The revival of the Shaolin temple can be attributed to the start of the production of the movie “The Shaolin Temple”. This movie was a Hong Kong production that for the first time included an all mainland Chinese cast as well as help from Japanese Shorinji Kempo association. In 1979, invited by the Chinese Government, So Doshin (Doshin So (宗道臣, 1911-1980), the founder of Shorinji Kempo (少林寺拳法, Shōrinji Kenpō) in Japan, visited the Shaolin Temple for the first time. He erected a stele on the temple grounds and played homage to the birth place of his martial arts. The movie Shaolin Temple finally released in 1982 starring five-time all-around national Wushu champion, Jet Li. It proved to be a resounding success and rekindled the public’s interest in Shaolin Martial Arts.

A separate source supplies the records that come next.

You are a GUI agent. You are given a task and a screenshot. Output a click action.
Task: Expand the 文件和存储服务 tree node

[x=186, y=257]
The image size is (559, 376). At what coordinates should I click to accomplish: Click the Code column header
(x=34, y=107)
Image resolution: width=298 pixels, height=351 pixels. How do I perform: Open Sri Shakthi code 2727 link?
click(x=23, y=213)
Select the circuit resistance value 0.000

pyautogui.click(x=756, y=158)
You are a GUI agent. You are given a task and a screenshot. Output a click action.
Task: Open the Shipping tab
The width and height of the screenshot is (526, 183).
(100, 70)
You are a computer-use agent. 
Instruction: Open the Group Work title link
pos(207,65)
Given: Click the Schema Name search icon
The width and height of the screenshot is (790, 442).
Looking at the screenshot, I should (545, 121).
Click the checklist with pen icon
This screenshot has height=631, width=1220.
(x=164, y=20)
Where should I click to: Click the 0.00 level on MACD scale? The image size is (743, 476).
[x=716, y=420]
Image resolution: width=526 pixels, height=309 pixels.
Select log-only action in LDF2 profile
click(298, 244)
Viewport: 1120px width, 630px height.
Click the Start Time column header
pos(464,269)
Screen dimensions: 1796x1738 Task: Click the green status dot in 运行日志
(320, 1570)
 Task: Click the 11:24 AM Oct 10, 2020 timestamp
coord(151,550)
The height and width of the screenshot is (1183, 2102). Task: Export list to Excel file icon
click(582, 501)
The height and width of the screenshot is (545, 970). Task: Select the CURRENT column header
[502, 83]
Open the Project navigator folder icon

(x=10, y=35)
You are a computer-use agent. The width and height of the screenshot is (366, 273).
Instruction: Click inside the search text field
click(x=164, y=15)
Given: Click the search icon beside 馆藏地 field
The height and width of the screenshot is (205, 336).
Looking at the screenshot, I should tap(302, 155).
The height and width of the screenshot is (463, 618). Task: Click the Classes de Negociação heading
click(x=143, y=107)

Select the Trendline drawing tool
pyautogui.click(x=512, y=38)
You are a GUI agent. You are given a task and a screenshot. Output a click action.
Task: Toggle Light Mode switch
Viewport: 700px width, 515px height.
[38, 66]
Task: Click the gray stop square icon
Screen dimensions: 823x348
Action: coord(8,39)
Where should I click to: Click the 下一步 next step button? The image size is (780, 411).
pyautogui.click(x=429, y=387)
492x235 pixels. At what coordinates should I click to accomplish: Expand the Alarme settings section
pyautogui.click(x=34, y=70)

By the middle of the 1980’s, there were many martial arts schools teaching the Shaolin method to the public. The most notable of those schools are headed by Chen Tongshan (陈同山), Liang Yiquan (梁以全) and Liu Baoshan (刘宝山). Events were changing much slower within the Shaolin temple. In 1979, the Shaolin Monastery set up the Shaolin Wugong Team (Chin.: Shàolín Wǔgōngduì 少林武功队), to be the "dissemination team" (Chin.: xuānchuánduì 宣传队, later, changed to "Shaolin Monastery Warrior Monk Regiment" (Chin.: Shàolínsì Wǔsēngtuán 少林寺武僧团) for the temple- performing Wugong to create interest in the Shaolin Culture and spread the Dharma.

In 1984, a Chinese documentary of Hai Deng (Chinese: 海灯法师; pinyin: Hăi Dēng Făshī; Wade-Giles: Hai Têng Fa-shih; reportedly 1902–January 11, 1989) the 32nd abbot of Shaolin Temple made him one of the most famous modern monks in China. This paved the way for his visit to the USA in 1985. The world got to see a demonstration of his one figure Chan – a technique where he supported most of his body weight on one finger. It would be 1992 before a full contingent of Shaolin monks visited the United States.

Today there are approximated 300 ordained monks (Chin.: Héshang 和尚) at the Shaolin Temple of which only 100 or so know or study the martial arts. This is a reminded that at the root of Shaolin practice is Buddhism and that martial arts is only one technique to achieve those goals.The Shaolin Temple itself has been awarded the honor of being a UNESCO world heritage site and the area is a popular tourist destination.  The Shaolin Temple organization are also establishing branch schools in other nations to promote the Shaolin practice.